January 21, 2016 was a normal day. I had rushed getting all three kids of to school and I was teaching Social Studies to my fifth grade class when a colleague ran into my room. She told me that Drew was having an asthma attack in the cafeteria. My six year old was eating lunch with his classmates, when he felt faint like and complained his heart hurt. He was very pale and sweating profusely. I carried him to the clinic. That is where his lips started turning blue and we decided to call 911.
The ambulance transported us to Scottish Rite. Within a couple hours of our arrival, they found a mass (the size of my fist) between his chest wall and heart. The doctor started using words like benign, malignant, and oncologist. I immediately called my husband to join me at the hospital.

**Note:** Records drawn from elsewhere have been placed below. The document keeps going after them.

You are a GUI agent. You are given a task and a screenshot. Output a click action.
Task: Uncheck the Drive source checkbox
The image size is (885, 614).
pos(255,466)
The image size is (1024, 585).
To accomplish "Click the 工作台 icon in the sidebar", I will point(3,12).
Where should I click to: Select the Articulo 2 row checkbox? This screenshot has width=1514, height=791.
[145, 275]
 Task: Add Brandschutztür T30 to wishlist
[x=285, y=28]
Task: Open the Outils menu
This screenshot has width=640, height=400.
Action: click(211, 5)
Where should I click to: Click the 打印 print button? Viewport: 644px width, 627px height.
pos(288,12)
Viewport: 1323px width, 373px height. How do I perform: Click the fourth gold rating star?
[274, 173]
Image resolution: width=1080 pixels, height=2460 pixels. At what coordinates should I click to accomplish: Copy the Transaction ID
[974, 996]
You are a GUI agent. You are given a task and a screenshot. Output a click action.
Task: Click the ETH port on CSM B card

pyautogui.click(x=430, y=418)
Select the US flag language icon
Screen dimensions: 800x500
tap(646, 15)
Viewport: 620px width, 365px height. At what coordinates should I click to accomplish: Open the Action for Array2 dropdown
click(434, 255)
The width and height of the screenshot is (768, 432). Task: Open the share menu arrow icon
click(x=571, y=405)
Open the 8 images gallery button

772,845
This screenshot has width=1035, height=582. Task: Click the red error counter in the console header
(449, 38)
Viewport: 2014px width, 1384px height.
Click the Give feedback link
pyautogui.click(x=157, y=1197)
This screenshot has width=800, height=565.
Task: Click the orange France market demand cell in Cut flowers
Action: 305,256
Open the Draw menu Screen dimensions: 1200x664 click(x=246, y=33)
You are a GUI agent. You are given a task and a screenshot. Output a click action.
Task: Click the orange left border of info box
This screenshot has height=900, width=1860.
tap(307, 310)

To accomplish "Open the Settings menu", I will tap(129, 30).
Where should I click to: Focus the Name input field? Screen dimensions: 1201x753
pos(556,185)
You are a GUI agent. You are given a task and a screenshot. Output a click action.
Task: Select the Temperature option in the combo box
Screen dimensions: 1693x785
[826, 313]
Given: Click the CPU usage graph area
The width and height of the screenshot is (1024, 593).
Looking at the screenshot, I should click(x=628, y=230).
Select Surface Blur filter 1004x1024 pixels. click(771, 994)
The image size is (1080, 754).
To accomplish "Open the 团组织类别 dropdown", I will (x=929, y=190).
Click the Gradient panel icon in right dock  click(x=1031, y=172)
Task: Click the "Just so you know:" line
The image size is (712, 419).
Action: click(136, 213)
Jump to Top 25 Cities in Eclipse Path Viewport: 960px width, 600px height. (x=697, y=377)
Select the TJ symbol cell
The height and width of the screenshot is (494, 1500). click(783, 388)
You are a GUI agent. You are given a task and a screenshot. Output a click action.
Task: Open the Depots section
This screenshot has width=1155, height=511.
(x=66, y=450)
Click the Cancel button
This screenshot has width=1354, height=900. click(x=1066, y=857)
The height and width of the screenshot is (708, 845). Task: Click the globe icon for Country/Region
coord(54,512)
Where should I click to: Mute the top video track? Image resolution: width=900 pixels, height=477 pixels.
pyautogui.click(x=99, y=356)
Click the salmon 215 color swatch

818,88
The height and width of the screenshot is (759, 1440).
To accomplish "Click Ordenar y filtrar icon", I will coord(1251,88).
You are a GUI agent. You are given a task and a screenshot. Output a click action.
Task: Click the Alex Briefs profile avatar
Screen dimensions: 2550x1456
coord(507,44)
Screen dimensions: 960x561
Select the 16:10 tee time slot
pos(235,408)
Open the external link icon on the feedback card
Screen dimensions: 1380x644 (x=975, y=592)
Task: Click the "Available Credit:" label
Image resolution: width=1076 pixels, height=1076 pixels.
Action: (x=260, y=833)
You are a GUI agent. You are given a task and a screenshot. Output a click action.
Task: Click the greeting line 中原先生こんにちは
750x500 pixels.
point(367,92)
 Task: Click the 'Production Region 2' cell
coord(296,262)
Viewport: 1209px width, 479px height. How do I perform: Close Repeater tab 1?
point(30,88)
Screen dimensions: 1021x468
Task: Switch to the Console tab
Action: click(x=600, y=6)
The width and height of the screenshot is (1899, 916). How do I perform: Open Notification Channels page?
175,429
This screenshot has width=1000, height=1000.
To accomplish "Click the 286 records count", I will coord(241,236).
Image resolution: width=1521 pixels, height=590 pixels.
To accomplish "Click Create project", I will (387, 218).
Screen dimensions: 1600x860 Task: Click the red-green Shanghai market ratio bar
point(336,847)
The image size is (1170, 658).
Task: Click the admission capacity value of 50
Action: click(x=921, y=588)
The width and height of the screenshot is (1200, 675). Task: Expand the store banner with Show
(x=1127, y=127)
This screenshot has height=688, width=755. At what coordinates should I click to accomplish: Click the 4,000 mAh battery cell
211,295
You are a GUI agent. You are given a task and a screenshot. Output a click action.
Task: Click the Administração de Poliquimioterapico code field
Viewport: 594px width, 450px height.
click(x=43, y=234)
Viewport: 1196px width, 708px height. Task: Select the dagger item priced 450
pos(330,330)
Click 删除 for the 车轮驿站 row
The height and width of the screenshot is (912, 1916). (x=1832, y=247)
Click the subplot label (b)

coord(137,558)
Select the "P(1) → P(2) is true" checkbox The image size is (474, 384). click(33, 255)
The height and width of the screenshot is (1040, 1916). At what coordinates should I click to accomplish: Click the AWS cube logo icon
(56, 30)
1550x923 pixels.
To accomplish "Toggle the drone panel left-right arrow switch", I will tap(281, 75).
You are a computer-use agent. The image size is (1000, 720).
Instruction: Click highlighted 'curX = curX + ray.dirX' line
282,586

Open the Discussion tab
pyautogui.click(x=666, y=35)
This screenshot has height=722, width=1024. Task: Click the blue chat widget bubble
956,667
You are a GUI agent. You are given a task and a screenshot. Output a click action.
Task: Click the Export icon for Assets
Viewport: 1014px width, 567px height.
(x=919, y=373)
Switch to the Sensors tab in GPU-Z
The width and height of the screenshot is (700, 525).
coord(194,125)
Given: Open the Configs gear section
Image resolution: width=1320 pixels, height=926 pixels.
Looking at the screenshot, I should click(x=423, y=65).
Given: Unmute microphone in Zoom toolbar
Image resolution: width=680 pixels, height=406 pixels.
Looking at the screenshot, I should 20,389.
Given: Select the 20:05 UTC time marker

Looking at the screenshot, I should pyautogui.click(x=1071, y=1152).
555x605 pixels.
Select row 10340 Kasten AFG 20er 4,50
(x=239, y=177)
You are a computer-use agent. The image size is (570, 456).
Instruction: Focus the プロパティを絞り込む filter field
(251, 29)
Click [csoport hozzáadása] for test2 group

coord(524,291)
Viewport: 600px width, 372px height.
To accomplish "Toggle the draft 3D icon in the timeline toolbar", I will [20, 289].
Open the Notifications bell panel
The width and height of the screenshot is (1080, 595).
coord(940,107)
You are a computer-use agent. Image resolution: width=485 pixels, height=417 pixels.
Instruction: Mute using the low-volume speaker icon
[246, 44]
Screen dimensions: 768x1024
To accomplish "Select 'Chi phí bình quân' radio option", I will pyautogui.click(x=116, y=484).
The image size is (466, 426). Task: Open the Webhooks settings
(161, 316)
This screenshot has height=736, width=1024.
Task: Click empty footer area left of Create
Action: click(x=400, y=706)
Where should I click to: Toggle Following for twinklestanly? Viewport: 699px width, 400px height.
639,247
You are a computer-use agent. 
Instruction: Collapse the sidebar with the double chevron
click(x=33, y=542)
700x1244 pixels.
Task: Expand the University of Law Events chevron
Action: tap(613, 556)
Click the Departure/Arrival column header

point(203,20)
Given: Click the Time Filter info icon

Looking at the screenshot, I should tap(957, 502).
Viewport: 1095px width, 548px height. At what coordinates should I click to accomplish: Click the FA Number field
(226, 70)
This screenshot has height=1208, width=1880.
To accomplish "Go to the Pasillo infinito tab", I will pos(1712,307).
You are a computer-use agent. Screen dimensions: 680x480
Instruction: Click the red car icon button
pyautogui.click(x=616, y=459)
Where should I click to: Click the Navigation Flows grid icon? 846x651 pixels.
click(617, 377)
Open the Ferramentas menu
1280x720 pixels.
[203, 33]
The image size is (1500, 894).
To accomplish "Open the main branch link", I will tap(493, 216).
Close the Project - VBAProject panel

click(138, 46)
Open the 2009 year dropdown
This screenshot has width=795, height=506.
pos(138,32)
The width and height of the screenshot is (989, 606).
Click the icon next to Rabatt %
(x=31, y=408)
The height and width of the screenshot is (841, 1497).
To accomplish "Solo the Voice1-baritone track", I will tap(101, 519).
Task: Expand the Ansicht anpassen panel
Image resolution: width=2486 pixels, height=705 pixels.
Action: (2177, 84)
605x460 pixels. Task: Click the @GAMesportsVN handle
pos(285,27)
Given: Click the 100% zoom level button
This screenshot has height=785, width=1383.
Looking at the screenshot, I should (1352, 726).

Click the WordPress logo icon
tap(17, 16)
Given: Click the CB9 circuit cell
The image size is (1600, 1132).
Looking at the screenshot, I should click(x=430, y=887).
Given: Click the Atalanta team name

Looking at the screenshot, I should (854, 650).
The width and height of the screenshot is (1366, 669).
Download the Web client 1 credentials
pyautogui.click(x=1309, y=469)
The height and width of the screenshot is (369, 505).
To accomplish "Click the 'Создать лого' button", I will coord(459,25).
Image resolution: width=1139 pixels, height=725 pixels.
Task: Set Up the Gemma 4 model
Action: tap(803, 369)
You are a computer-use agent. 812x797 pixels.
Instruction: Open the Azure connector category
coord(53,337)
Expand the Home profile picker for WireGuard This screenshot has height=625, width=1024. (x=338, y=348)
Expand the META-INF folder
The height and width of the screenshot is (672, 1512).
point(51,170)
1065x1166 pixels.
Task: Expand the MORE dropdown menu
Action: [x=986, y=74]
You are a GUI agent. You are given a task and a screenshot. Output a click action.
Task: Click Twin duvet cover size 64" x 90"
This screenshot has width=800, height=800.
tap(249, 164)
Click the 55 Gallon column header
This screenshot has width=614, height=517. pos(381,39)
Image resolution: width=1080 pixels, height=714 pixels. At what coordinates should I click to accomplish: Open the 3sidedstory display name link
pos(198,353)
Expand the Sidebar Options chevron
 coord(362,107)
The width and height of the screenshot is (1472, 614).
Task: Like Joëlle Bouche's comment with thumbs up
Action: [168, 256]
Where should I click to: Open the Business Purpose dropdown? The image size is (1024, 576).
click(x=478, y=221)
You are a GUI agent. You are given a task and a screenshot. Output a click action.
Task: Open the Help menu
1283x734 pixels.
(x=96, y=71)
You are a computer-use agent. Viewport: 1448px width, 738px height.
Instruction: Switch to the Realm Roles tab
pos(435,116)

We were immediately transferred to Egleston because of their anesthesiologist cardiologist. Cancer did not honestly sink in until we were pushing Drew’s gurney through the doors of AFLAC Cancer & Blood Disorders wing. My eyes immediately teared up and I knew my baby had cancer. Within 24 hours of calling 911, my child was diagnosed with Stage IV T-Lymphoblastic Lymphoma and had chemo running through his veins.
AFLAC became our second home and we were all handled with care and love during the first few days of being introduced to cancer. Our new home had hallways filled with children that had no hair, some were riding along the bottom of their IV stands, some wore masks, and others were too sick to leave bed. However, these sick kids still smiled, still laughed, and still played. There were so many contradictions going on in one place and it overwhelmed my emotions very much.
We were honest and upfront with Drew from the beginning by telling him he had cancer. It was very difficult to explain cancer to our six year old, but we would learn shortly that our six year old is very strong. Drew quickly became angry. He wanted to go home, see his siblings, his friends, and return to school. These were not options for Drew. AFLAC saw Drew through his anger and fear through kind doctors, patient nurses, child life specialists, psychologists, and a therapy dog named Fauna. AFLAC became our family and they too were going to do everything to see us through this cancer. We were told that we would stay at Egleston for 28 days. I took leave from my job and we called in our family and friends for help.
We were blessed, Drew responded well to chemo and we went home on day 10. We had some complications along the way like a blood clot and rhinovirus, however the tumor was gone after 28 days and the 16% cancer found in his bone marrow was reduced to .01%. We were thrilled and thankful to our AFLAC team…our child was cancer free. However the real battle was just about to begin. At the end of consolidation (second stage of chemo), Drew was very neutropenic (no immunity). This was anticipated with the stage of chemo he had received. The chemo wipes out everything, even the good blood cells. He had no white blood cells to fend off infections. He ended up having 4 infections. One turned into sepsis and we almost lost out child twice. He was moved to PICU and Stayed there for 5 weeks. He was intubated, sedated, and put on dialysis hoping it would allow his body to recover.
After two weeks, my sleeping dragon awoke. He is doing much better and has returned to his chemo plan. Two months later, he stil receives OT and PT to improve his strength. He went from not able to stand to fully walking again. We are blessed.
However, we are saddened by the reality of how little money is used for childhood cancer research. Only 4% of raised money goes to childhood cancer research. We will do anything to help raise money and awareness, so treatment will improve and hopefully one day kids won’t have to fight cancer.